MPs slam e-commerce Bill

MPs slam e-commerce Bill
Trade and industry committee reject government proposals for e-commerce; Key escrow plans singled out as ‘cumbersome and restrictive to business’; DTI expected to draft new simplied uncontroversial Bill. Peter Mitchell The House of Commons backbenchers’ trade and industry committee has rejected the government’s plans for e-commerce regulations in a highly critical report. Committee chairman Martin O’Neill said that many of the Department of Trade and Industry proposals seemed designed to restrict rather than promote e-commerce. In particular, key escrow – which forces firms using cryptography to lodge their secret keys with a government-controlled body so that the police can access them – was “cumbersome and restrictive” to business, he said. “It seems that the security services’ viewpoint has been given undue weight in drafting this proposal,” said O’Neill. The police have campaigned hard for key escrow. But in evidence to the committee, it was universally rejected by business. Chris Sundt, chair of the CBI’s information security panel, said that key escrow would not give the police the interception capability they expected – whereas it would certainly undermine business confidence in the UK. “If Britain wants to create an e-commerce environment attractive to business, the only realistic way forward is for industry to work with government, and agree a process that will give the police maybe 80 per cent of what they want,” said Sundt.
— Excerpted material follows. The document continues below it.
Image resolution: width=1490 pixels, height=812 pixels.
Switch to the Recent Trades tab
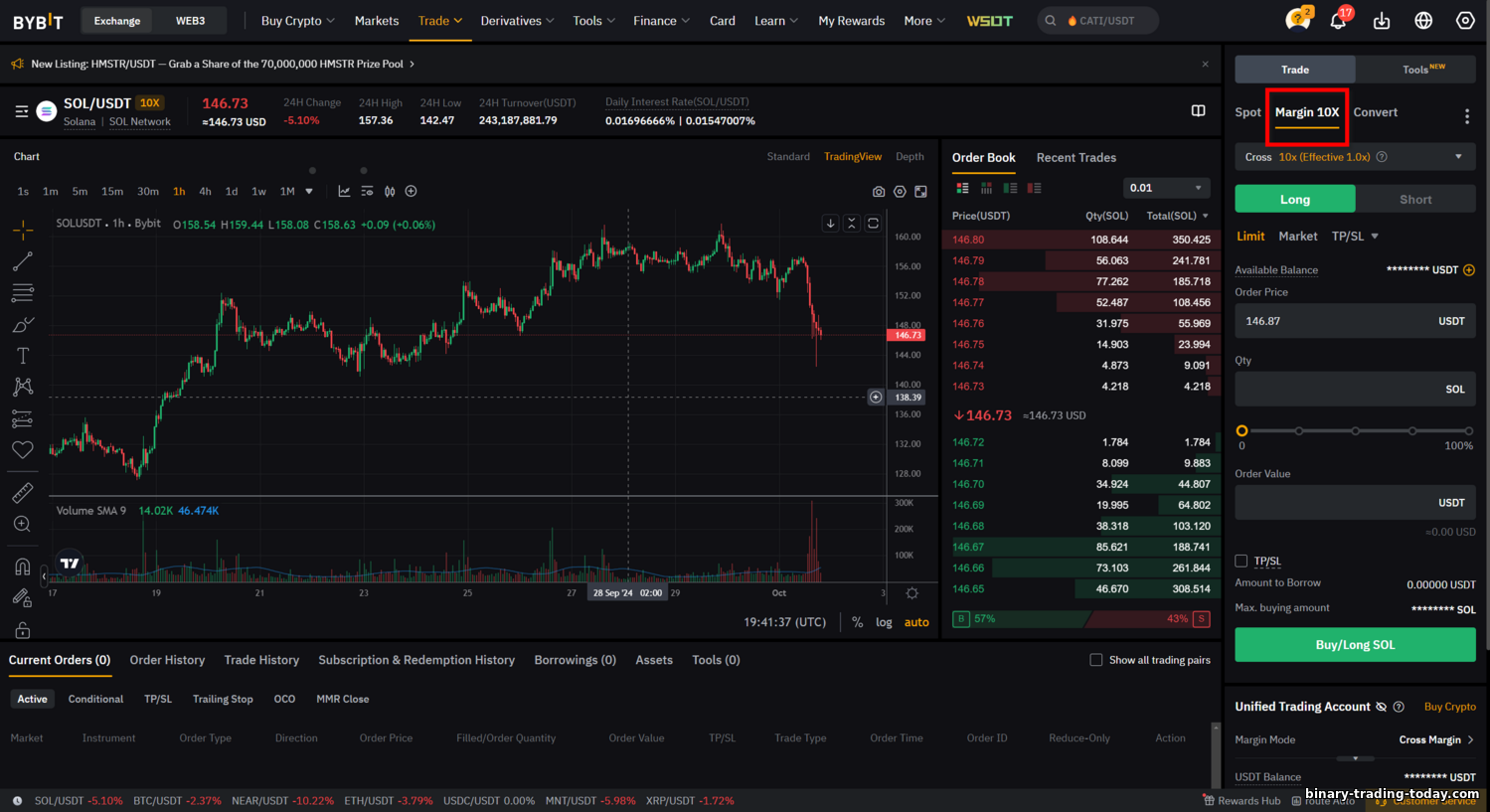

He supported a suggestion from Intel managing director, Keith Chapple, that the police should set up a national computing specialist unit to confer with the industry about the impact of new technology on crime. O’Neill said he now expects the DTI to draft a much simplified, uncontroversial Bill omitting security provisions such as key escrow. This would enable the legislation to be passed this year. However, a review of the 15-year-old Interception of Communications Act is now under way, which is expected to give the police new powers to decrypt secure e-mail.